To expand the range of daphnetin-based inhibitors/activators used for targeting G protein-coupled receptors (GPCRs) in disease treatment, twenty-five coumarin derivatives 1-25, including 7,8-dihydroxycoumarin and 7-hydroxycoumarin derivatives with various substitution patterns/groups at C3-/4- positions, were synthesized via mild Pechmann condensation and hydroxyl modification. The structures were characterized by ¹ H NMR, ¹³ C NMR and ESI-MS. Their inhibition or activation activities relative to GPCRs were evaluated by double-antibody sandwich ELISA (DAS-ELISA) in vitro. The results showed that most of the coumarin derivatives possessed a moderate GPCR activation or inhibitory potency. Among them, derivatives 14, 17, 18, and 21 showed a remarkable GPCR activation potency, with EC ₅₀ values of 0.03, 0.03, 0.03, and 0.02 nM, respectively.

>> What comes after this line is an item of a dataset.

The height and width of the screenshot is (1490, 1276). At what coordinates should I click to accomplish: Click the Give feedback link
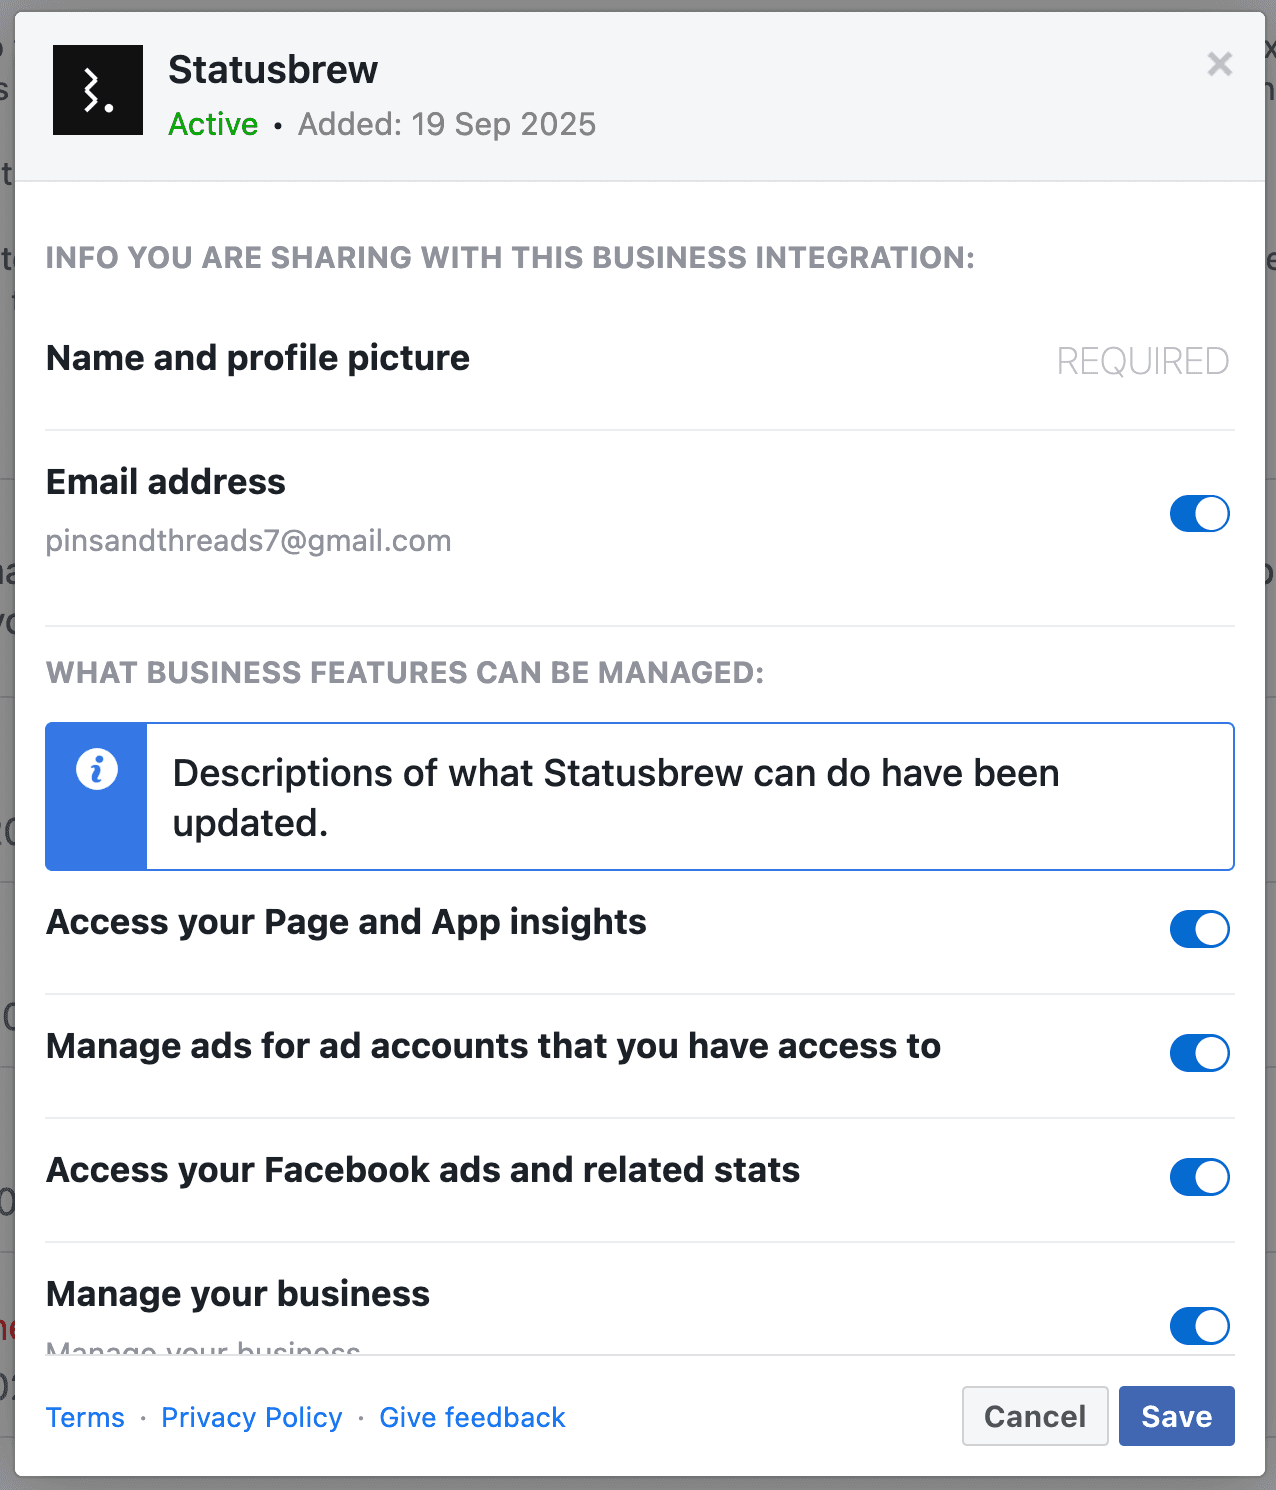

Meanwhile, derivatives 4, 7, and 23 had significant GPCR inhibitory potencies against GPCRs with IC ₅₀ values of 0.15, 0.02, and 0.76 nM, respectively. Notably, the acylation of hydroxyl groups at the C-7 and C-8 positions of 7,8-dihydroxycoumarin skeleton or the etherification of the hydroxyl group at the C-7 position of the 7-hydroxycoumarin skeleton could successfully change GPCRs activators into inhibitors. This work demonstrated a simple and efficient approach to developing coumarin derivatives as remarkable GPCRs activators and inhibitors via molecular diversity-based synthesis.